Problem description => Only the lines from the line containing "Go to the Sync section" to the end of the records, both included, belong in the answer, copied exactly.

Data for this exercise =>

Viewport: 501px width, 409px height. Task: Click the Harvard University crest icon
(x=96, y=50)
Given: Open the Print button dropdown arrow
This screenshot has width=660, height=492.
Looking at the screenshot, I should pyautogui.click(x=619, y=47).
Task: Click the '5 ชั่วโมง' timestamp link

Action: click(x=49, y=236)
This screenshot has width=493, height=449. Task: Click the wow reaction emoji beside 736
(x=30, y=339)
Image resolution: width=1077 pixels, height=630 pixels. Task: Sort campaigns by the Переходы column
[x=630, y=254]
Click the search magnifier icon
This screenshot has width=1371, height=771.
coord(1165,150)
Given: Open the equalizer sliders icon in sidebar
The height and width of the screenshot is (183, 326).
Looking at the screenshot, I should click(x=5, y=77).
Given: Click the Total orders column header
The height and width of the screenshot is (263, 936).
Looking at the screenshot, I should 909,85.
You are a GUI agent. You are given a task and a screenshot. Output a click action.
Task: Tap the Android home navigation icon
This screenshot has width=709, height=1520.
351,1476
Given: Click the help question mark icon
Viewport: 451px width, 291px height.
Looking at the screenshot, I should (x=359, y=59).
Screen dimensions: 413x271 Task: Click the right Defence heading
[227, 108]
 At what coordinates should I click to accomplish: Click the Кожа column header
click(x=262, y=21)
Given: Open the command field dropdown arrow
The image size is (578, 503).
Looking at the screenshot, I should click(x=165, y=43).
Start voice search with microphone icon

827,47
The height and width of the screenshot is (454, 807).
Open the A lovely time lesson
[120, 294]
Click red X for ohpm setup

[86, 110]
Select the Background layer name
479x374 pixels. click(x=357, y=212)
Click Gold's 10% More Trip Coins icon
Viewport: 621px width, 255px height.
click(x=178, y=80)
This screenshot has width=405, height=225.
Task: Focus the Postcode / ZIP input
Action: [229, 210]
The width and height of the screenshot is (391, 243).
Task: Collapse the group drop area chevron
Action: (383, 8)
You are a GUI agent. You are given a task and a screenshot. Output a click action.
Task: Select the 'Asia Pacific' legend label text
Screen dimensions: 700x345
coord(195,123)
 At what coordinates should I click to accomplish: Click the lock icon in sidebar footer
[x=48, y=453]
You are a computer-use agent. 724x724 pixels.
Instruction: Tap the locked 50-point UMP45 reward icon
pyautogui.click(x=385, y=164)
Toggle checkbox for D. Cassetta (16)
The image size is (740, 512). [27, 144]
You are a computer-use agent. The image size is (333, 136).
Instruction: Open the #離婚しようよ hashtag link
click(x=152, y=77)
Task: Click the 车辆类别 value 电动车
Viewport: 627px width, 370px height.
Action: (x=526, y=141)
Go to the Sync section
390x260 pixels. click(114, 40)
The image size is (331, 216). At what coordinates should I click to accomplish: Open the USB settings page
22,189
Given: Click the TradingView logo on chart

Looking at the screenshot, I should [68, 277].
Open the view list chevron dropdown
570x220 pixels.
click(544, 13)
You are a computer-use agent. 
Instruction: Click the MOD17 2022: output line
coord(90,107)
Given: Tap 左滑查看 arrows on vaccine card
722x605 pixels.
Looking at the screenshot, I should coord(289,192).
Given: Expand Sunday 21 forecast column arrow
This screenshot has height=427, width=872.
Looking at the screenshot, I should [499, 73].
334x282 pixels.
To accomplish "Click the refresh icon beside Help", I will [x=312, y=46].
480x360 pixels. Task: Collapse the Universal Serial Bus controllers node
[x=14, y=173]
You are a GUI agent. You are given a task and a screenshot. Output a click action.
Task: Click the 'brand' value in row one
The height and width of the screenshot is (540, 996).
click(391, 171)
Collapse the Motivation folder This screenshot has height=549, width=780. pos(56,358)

Exercise result =>
Go to the Sync section
390x260 pixels. click(114, 40)
The image size is (331, 216). At what coordinates should I click to accomplish: Open the USB settings page
22,189
Given: Click the TradingView logo on chart

Looking at the screenshot, I should [68, 277].
Open the view list chevron dropdown
570x220 pixels.
click(544, 13)
You are a computer-use agent. 
Instruction: Click the MOD17 2022: output line
coord(90,107)
Given: Tap 左滑查看 arrows on vaccine card
722x605 pixels.
Looking at the screenshot, I should coord(289,192).
Given: Expand Sunday 21 forecast column arrow
This screenshot has height=427, width=872.
Looking at the screenshot, I should [499, 73].
334x282 pixels.
To accomplish "Click the refresh icon beside Help", I will [x=312, y=46].
480x360 pixels. Task: Collapse the Universal Serial Bus controllers node
[x=14, y=173]
You are a GUI agent. You are given a task and a screenshot. Output a click action.
Task: Click the 'brand' value in row one
The height and width of the screenshot is (540, 996).
click(391, 171)
Collapse the Motivation folder This screenshot has height=549, width=780. pos(56,358)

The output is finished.